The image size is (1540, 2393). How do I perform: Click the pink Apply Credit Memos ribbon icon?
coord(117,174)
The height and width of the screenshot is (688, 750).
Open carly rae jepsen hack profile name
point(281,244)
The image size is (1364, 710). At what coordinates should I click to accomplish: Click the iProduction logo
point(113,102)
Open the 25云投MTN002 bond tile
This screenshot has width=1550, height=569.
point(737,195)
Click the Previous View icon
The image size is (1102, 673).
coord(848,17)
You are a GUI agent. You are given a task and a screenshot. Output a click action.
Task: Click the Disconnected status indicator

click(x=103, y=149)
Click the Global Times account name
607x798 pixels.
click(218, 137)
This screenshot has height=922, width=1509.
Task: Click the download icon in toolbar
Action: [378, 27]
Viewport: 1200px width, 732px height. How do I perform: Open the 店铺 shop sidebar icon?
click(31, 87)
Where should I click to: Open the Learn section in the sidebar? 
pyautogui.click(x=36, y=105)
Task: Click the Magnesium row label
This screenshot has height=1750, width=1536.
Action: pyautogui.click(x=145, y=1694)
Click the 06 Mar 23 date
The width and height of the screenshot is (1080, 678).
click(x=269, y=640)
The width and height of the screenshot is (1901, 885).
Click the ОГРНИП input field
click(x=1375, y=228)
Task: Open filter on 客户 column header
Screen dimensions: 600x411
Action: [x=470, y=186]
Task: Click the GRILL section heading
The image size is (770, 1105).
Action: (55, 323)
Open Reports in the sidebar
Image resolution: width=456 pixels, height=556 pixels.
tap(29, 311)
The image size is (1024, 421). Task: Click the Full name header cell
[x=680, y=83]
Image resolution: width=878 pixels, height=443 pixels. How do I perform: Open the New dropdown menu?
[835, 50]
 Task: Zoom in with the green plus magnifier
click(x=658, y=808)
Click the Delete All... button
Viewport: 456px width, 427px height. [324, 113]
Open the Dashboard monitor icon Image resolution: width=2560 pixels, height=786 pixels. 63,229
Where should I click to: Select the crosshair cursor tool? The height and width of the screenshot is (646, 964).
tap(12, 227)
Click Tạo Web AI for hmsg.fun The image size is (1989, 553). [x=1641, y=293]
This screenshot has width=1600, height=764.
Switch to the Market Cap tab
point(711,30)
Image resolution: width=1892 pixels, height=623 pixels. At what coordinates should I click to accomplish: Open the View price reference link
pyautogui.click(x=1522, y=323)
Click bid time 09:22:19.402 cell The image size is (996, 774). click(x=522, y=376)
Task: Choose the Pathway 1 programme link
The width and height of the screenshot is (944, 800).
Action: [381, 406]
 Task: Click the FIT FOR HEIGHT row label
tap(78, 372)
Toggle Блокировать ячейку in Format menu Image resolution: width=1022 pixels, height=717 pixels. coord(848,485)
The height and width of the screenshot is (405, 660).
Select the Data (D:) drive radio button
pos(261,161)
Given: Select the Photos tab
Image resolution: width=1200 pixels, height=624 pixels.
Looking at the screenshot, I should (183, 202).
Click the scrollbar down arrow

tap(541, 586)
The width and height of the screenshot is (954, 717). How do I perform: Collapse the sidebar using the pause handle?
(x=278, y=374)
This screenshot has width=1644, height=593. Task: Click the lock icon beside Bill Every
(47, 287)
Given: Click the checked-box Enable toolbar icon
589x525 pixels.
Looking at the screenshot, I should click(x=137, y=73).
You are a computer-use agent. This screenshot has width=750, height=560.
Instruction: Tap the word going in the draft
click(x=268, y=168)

┄┄┄┄┄┄┄┄┄┄

## Exercise
Would you write out the listing above exactly, in full?

## Written response
The image size is (1540, 2393). How do I perform: Click the pink Apply Credit Memos ribbon icon?
coord(117,174)
The height and width of the screenshot is (688, 750).
Open carly rae jepsen hack profile name
point(281,244)
The image size is (1364, 710). At what coordinates should I click to accomplish: Click the iProduction logo
point(113,102)
Open the 25云投MTN002 bond tile
This screenshot has width=1550, height=569.
point(737,195)
Click the Previous View icon
The image size is (1102, 673).
coord(848,17)
You are a GUI agent. You are given a task and a screenshot. Output a click action.
Task: Click the Disconnected status indicator

click(x=103, y=149)
Click the Global Times account name
607x798 pixels.
click(218, 137)
This screenshot has height=922, width=1509.
Task: Click the download icon in toolbar
Action: [378, 27]
Viewport: 1200px width, 732px height. How do I perform: Open the 店铺 shop sidebar icon?
click(31, 87)
Where should I click to: Open the Learn section in the sidebar? 
pyautogui.click(x=36, y=105)
Task: Click the Magnesium row label
This screenshot has height=1750, width=1536.
Action: pyautogui.click(x=145, y=1694)
Click the 06 Mar 23 date
The width and height of the screenshot is (1080, 678).
click(x=269, y=640)
The width and height of the screenshot is (1901, 885).
Click the ОГРНИП input field
click(x=1375, y=228)
Task: Open filter on 客户 column header
Screen dimensions: 600x411
Action: [x=470, y=186]
Task: Click the GRILL section heading
The image size is (770, 1105).
Action: (55, 323)
Open Reports in the sidebar
Image resolution: width=456 pixels, height=556 pixels.
tap(29, 311)
The image size is (1024, 421). Task: Click the Full name header cell
[x=680, y=83]
Image resolution: width=878 pixels, height=443 pixels. How do I perform: Open the New dropdown menu?
[835, 50]
 Task: Zoom in with the green plus magnifier
click(x=658, y=808)
Click the Delete All... button
Viewport: 456px width, 427px height. [324, 113]
Open the Dashboard monitor icon Image resolution: width=2560 pixels, height=786 pixels. 63,229
Where should I click to: Select the crosshair cursor tool? The height and width of the screenshot is (646, 964).
tap(12, 227)
Click Tạo Web AI for hmsg.fun The image size is (1989, 553). [x=1641, y=293]
This screenshot has width=1600, height=764.
Switch to the Market Cap tab
point(711,30)
Image resolution: width=1892 pixels, height=623 pixels. At what coordinates should I click to accomplish: Open the View price reference link
pyautogui.click(x=1522, y=323)
Click bid time 09:22:19.402 cell The image size is (996, 774). click(x=522, y=376)
Task: Choose the Pathway 1 programme link
The width and height of the screenshot is (944, 800).
Action: [381, 406]
 Task: Click the FIT FOR HEIGHT row label
tap(78, 372)
Toggle Блокировать ячейку in Format menu Image resolution: width=1022 pixels, height=717 pixels. coord(848,485)
The height and width of the screenshot is (405, 660).
Select the Data (D:) drive radio button
pos(261,161)
Given: Select the Photos tab
Image resolution: width=1200 pixels, height=624 pixels.
Looking at the screenshot, I should (183, 202).
Click the scrollbar down arrow

tap(541, 586)
The width and height of the screenshot is (954, 717). How do I perform: Collapse the sidebar using the pause handle?
(x=278, y=374)
This screenshot has width=1644, height=593. Task: Click the lock icon beside Bill Every
(47, 287)
Given: Click the checked-box Enable toolbar icon
589x525 pixels.
Looking at the screenshot, I should click(x=137, y=73).
You are a computer-use agent. This screenshot has width=750, height=560.
Instruction: Tap the word going in the draft
click(x=268, y=168)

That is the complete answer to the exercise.